They say you never forget your first love, well I will never forget my first sales call.
I was 17, as green as a sapling and I somehow managed to blag myself a job as a telesales advisor in an all male family run firm. I swear to this day the interview was 50% alluded capability, 10% outrageous flirtation and 40% steely-eyed determination that I would be hired no matter what (because damn, I was good and more importantly I wanted a pair of very expensive red boots that I couldn’t afford without a job).
However what I failed to admit to anyone even myself, was that I had never made a sales call in my life and other than ringing my friend Marie* (name has been changed due to the fact that she has a lot of dirt on me) occasionally to talk about boy stuff, I pretty much hated the phone. I just shrugged and said ‘how hard can it be?’
Famous last words.
My boss, a kindly father-like figure who I adored and feared in equal measure, declared on day one that I would be the saviour of the firm and to ‘treat me nice’ After presenting me with a list of sales prospects and slapping me on the back with a “go for it girl, make us some money”, he breezed out the office. No pressure then.
My desk was in the middle of the office, I likened it a bit to air traffic control, there wasn’t a moment that someone didn’t walk past, comment, scratch their bits or nod vaguely to the side in a way that I took to mean hello or that they had a twitch, but mostly hello.
After re-arranging my note pad, pens and stapler for an hour and no longer being able to avoid meeting the gaze of 15 pairs of curious and expectant eyes, I reached for the phone. The problem was that I was shaking so badly with nerves that I dropped the phone on floor. As it dropped, the phone cord tangled in the chair and when I went to sit down after retrieving it, it acted as a catapult and propelled me with the force of a water cannon into the service manager who had just picked up a rather large mug of coffee. I was wearing a white blouse, he was wearing a white lab coat, I will leave the rest to your imagination.

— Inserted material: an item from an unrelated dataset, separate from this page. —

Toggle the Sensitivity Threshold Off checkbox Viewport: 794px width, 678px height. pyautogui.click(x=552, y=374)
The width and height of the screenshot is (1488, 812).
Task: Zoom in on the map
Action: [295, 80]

After 20 minutes of mortified apologising to rolled eyes and faint muttering of ‘girls’ ‘allowed’ ‘workplace’ and ‘FFS’ I decided that it was a good idea to write a marketing and sales plan. I would leave the calls till the afternoon, or perhaps later in the week. After all sales is all about processes isn’t? If you don’t have a shiny structure and plan how would you make sales? Who needs the phone anyway!
This furious writing, and furrowed creative brow was interrupted by my boss’s puzzled expression as to why I wasn’t on the phone because you know… that was my job and we needed sales etc etc.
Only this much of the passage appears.